Constitutionalism Under Colonial Rule
Although some parts of Africa were colonized by European powers earlier, the high point of colonial occupation of most of the continent can be roughly divided into three phases. During the first phase, from around 1880 to the end of the First World War, the continent was partitioned among European powers.
Following the defeat of Germany in that war, its “possessions” were repartitioned and designated as League of Nations mandates, with colonial control vested in France, Britain, Belgium, and South Africa. The second phase broadly covers the period from the early 1920s to the Second World War. The third phase, from the end of the Second World War to the 1960s, overlapped with the gradual process of decolonization and achievement of political independence which continued into the 1970s, and even the late 1980s in the case of Namibia.Colonial rule is by definition a negation of constitutionalism at both the formal and informal levels of relations between political authority and the colonized population.
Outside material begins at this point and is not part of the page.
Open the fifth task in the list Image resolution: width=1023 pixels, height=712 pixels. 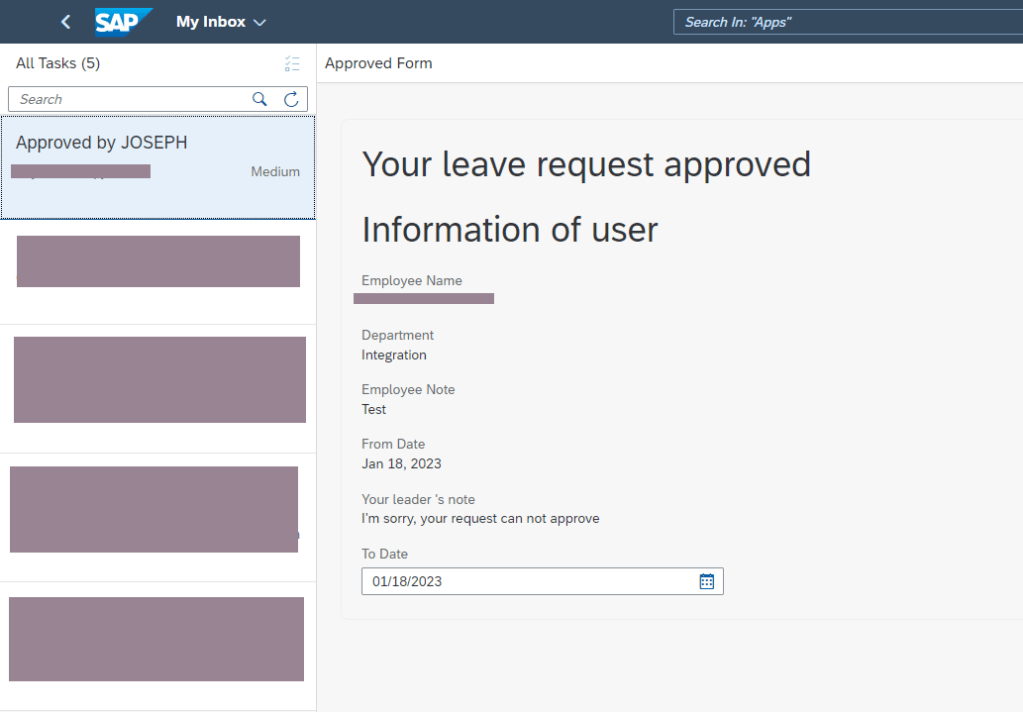(x=158, y=639)
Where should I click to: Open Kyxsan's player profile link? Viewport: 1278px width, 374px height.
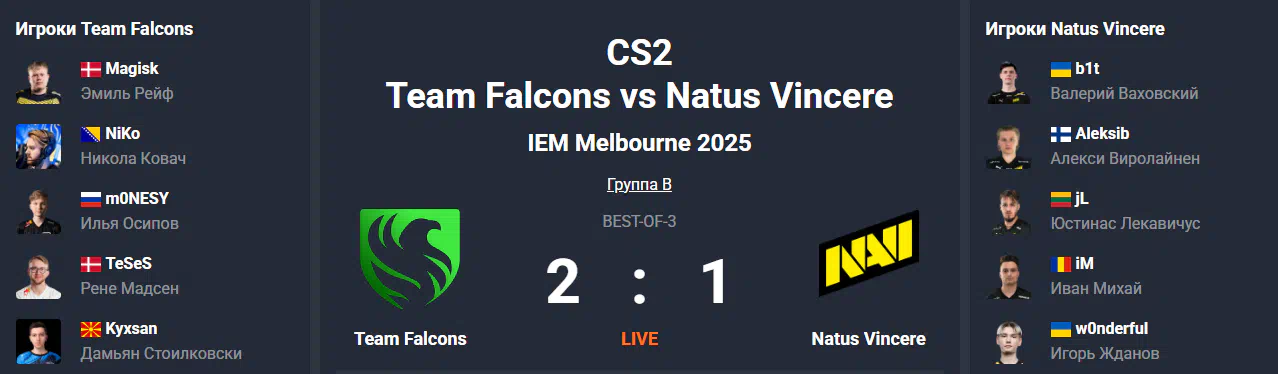[131, 328]
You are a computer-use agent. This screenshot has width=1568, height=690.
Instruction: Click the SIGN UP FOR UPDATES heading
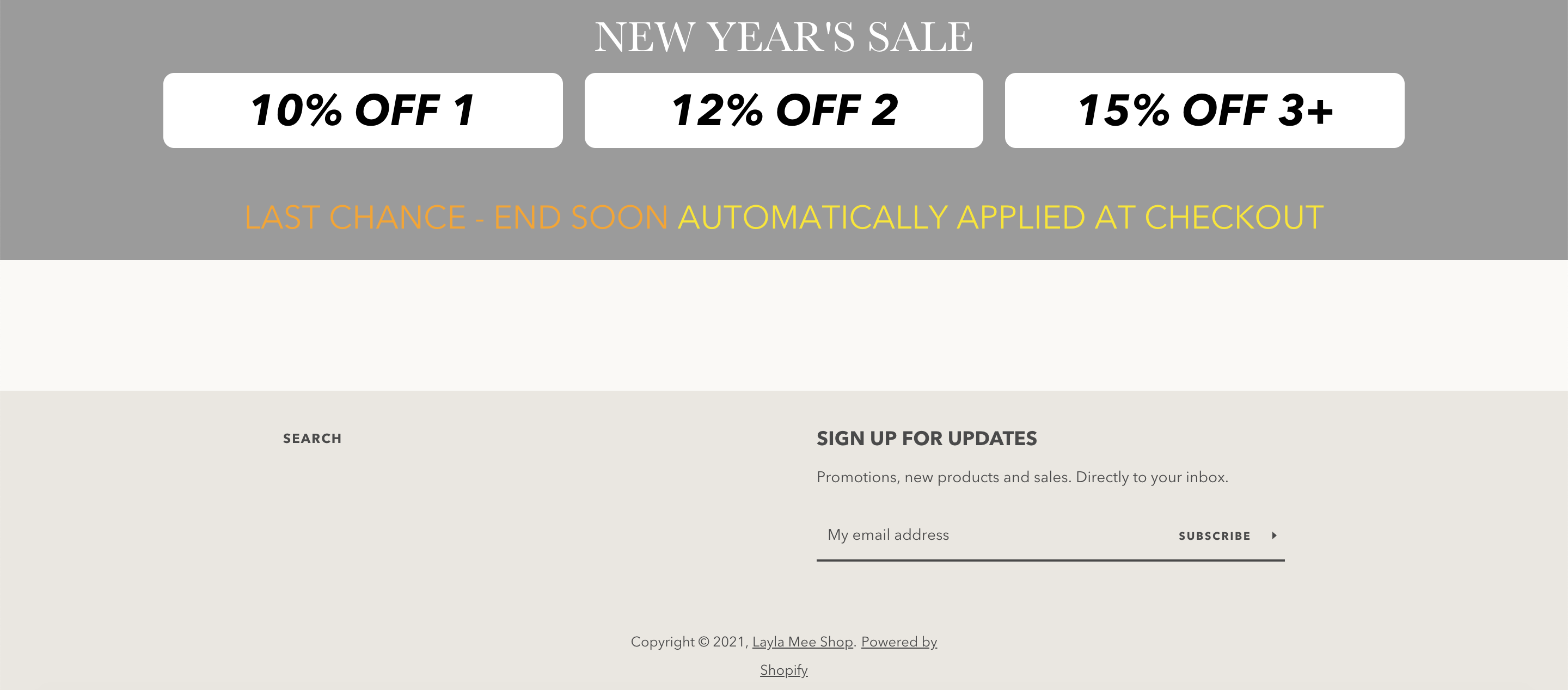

However, as several scholars have pointed out, both colonialism and anticolonial resistance in Africa cannot be understood as monolithic or motivated by any single purpose (Collins 1994). Moreover, despite its inherently oppressive nature, colonialism did not mean that Africans were completely helpless subjects who lacked all political and economic initiative (Ranger 1994: 74; Boahen 1987: 41). In any case, one cannot overlook this critical phase in the constitutional development of each African country, whether it is viewed in negative or positive terms.
It may therefore be useful to envision two forms of constitutional development in Africa during the colonial period. The first form imposed an external alien political authority and transformed traditional political structures. Premised on notions of the superiority of European civilization, this discourse sought to render Africans subjects, not citizens, with minimal participation in political power. This form of “colonial constitutionalism,” if it may be called that, in its complex varieties of the different territories ruled by European powers during that period, was characterized by the structural denial of access to Africans to the ultimate source or bases of political power.
The second form preserved some measure of autonomy for African populations, which enabled them eventually to mobilize themselves into anticolonial resistance and develop their own nationalist movements. This is not to suggest that these two forms of constitutional development evolved separately, or were completely distinct, as they did in fact interact and overlap in various settings and over time. It is also clear that colonial policies as well as anticolonial resistance were conditioned by contextual and strategic factors that tended to generate an internal inconsistency and ambivalence on each side, and its interaction with the other.If constitutionalism is understood as the struggle of the people to challenge and secure political power, the different reactions of African populations to colonial power was certainly a continuing constitutional negotiation. In other words, according to the thesis of this book, the precolonial, colonial, and postcolonial experiences of African societies should be seen as interactive stages in the same process by which each society was constructing its own path to constitutional governance, and continues to do so into the future. From this perspective, the earlier remarks on the precolonial antecedents should be linked to the following reflections on these processes and how they evolved during the colonial phase.